Santo Domingo, Dominican Republic 
Following the 1986 Central American and Caribbean Games held in Santiago de los Caballeros, President of the Dominican Republic Olympic Committee Dr. José Joaquín Puello announced a 13-point "ten-year plan," from 1989 to 1999, in which the last point was to hold the Pan American Games. The country gained support of President of the Pan American Sports Organization Mario Vázquez Raña following thereafter; on June 24, 1986 Raña urged Puello to bid for Pan American Games. Santo Domingo had submitted a bid for the 1999 Pan American Games, but lost to Winnipeg by one vote.

Santo Domingo's campaign to host the 2003 Games focused on winning over the smaller countries, using the slogan los pequeños también pueden (English: the little ones can too), and it proved to be effective. Puello also gained the support of newly-elected president Leonel Fernandez, even though broad sectors rejected the project.
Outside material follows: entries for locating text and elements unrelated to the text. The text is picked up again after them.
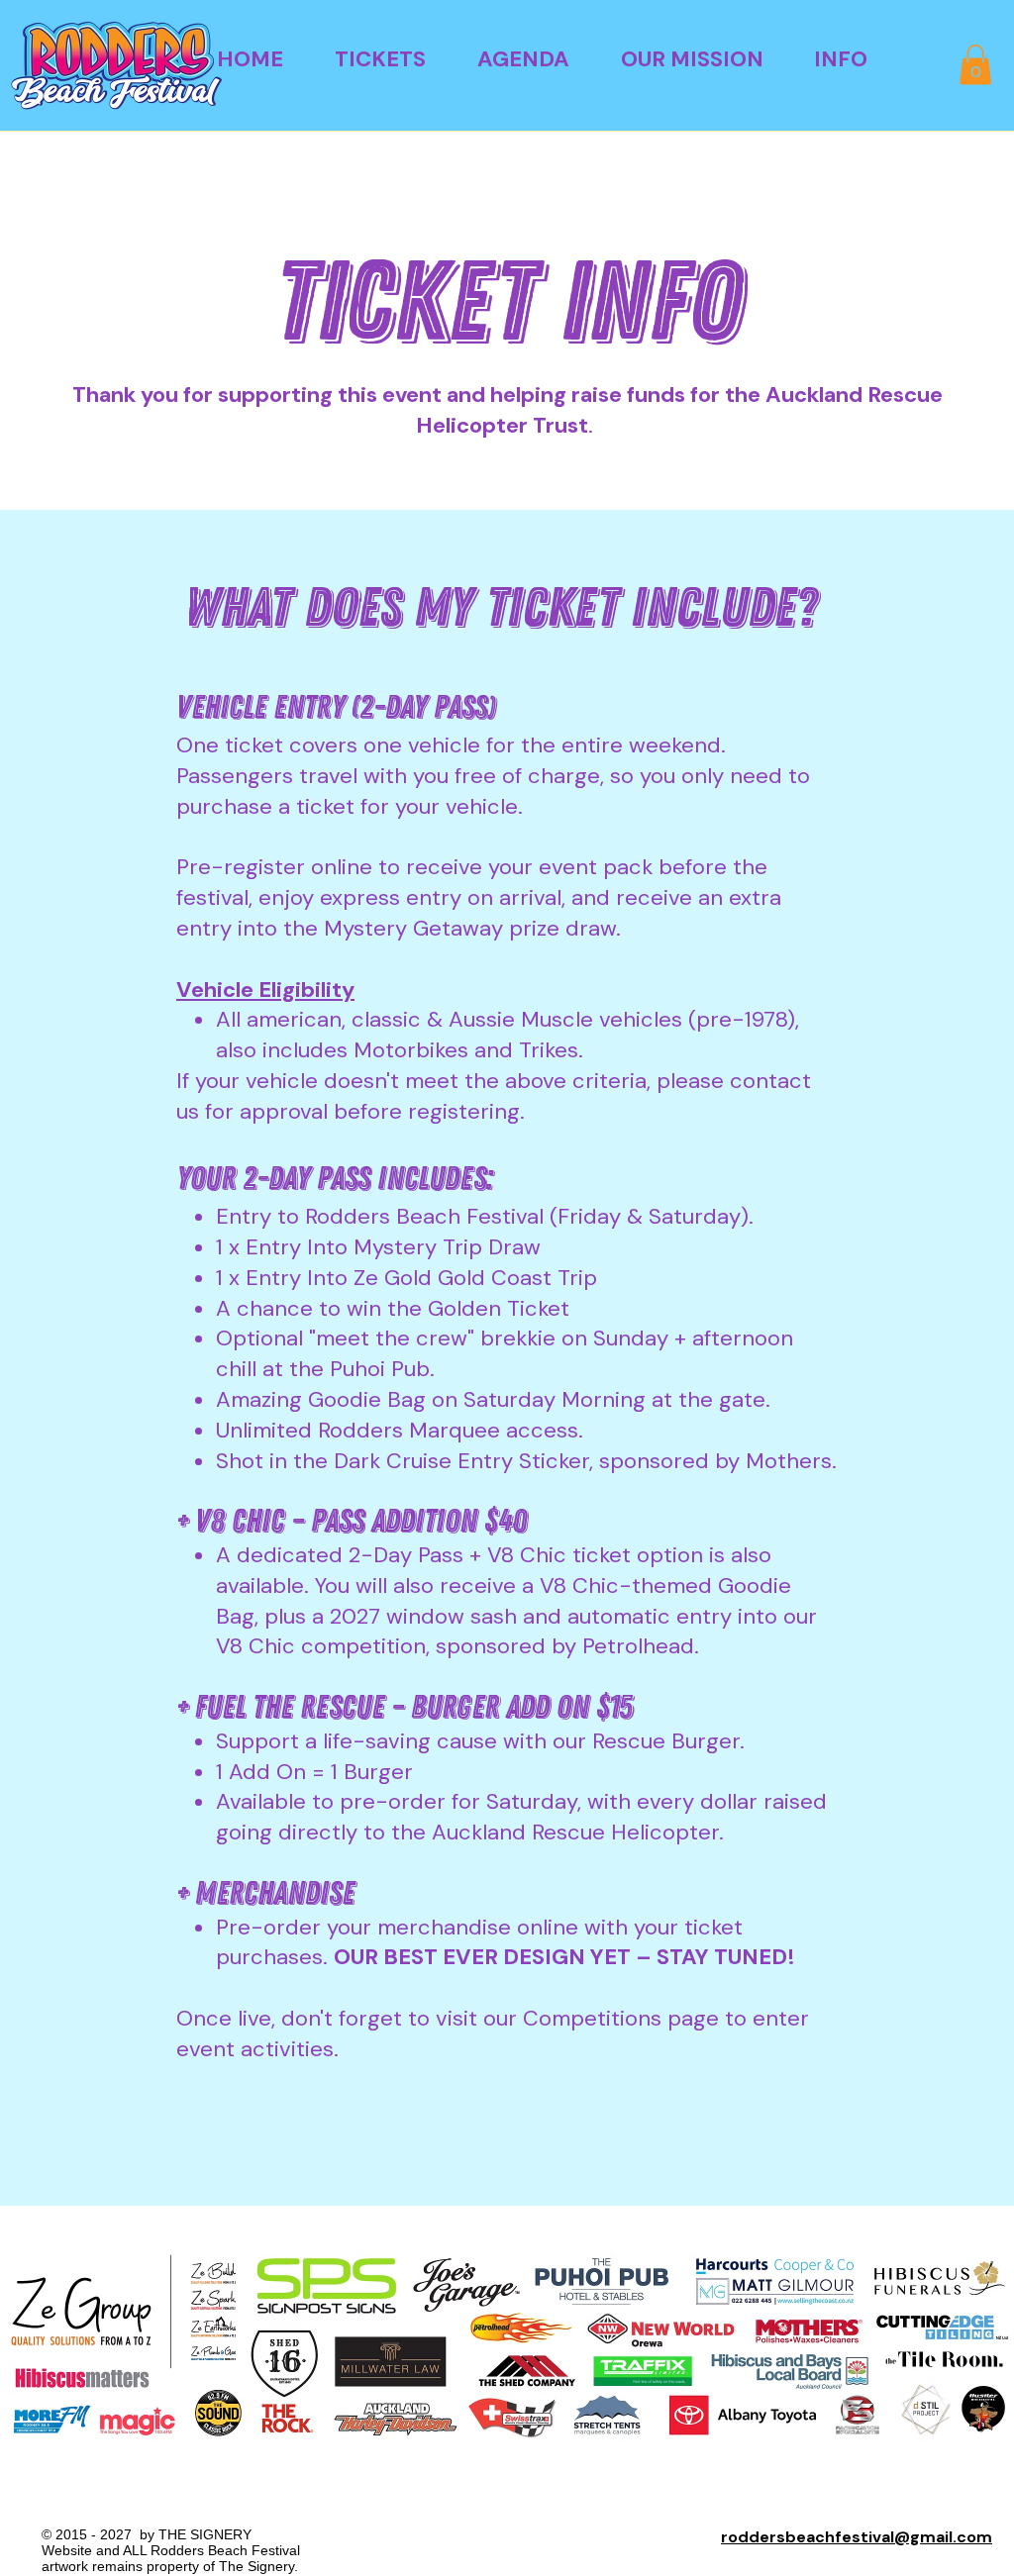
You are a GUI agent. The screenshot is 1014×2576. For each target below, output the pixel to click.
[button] (380, 59)
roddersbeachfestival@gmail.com (856, 2536)
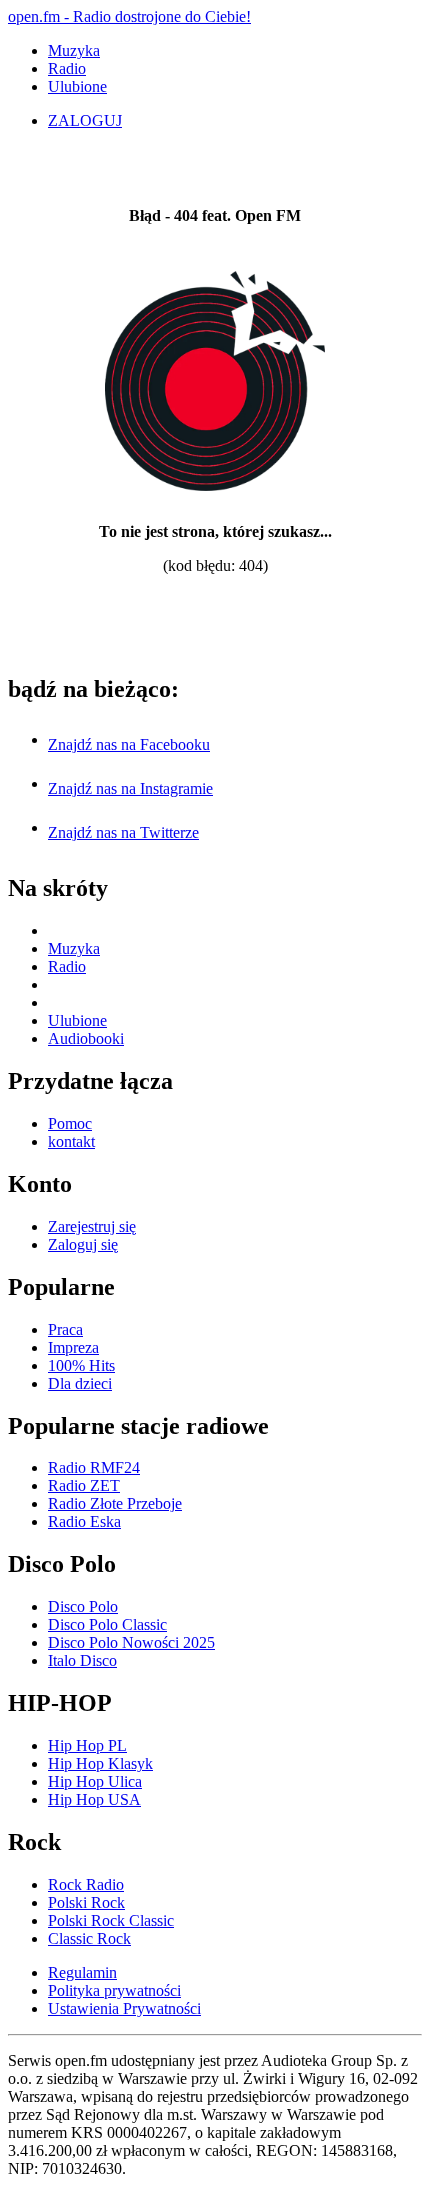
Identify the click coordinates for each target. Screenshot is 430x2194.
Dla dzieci (80, 1383)
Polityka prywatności (114, 1990)
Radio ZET (84, 1485)
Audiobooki (86, 1038)
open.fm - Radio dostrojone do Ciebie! (129, 16)
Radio (67, 68)
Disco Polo (83, 1606)
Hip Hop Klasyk (100, 1763)
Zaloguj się (83, 1244)
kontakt (71, 1141)
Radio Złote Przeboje (115, 1503)
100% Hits (81, 1365)
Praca (65, 1329)
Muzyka (74, 50)
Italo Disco (82, 1660)
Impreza (73, 1347)
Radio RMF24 (94, 1467)
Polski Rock (86, 1902)
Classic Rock (89, 1938)
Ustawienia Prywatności (124, 2008)
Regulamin (82, 1972)
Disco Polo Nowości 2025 (131, 1642)
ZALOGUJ (85, 120)
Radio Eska (84, 1521)
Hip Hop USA (94, 1799)
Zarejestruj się (92, 1226)
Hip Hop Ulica (95, 1781)
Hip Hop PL (87, 1745)
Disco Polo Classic (107, 1624)
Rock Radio (86, 1884)
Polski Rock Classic (111, 1920)
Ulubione (77, 86)
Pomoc (70, 1123)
In the first round of voting, Medellin was eliminated. Santo Domingo and Medellin had an agreement that if one of the two cities was eliminated in the first round, they would vote for the other in the second. Santo Domingo won in the second round.

Guadalajara, Mexico 
In 1996, Mayor César Coll Carabias launched the first ever candidacy for Guadalajara to host the 2003 Pan American Games. Guadalajara had most of the sports venues necessary and a wealth of experience in organizing multi-sport events. Additionally, president of the Pan American Sports Organization Mario Vázquez Raña supported the city. In an effort to gain support for Guadalajara, Mexican delegates had offered to give about $51,000 to each of the 41 National Olympic Committees to be used for training programs for athletes. The Colombian delegation responded to this by accusing Mexico of vote-buying. Guadalajara lost to Santo Domingo in the second round.

Medellin, Colombia 
Medellin had boasted an excellent climate condition, as well as the fact that most of the facilities that would have been necessary already existed, but security considerations were a major concern. General Rosso José Serrano attempted to alleviate concerns over safety in Medellin. Medellin was eliminated was eliminated in the first round of voting. Keeping their promise to vote for Santo Domingo if they were eliminated in the first round, Medellin voted for Santo Domingo in the second.

Showed preliminary interest 
 Santiago, Chile
Santiago did show interest in hosting the 2003 Games, but in June 1998, the city decided not to further any attempt for hosting the games.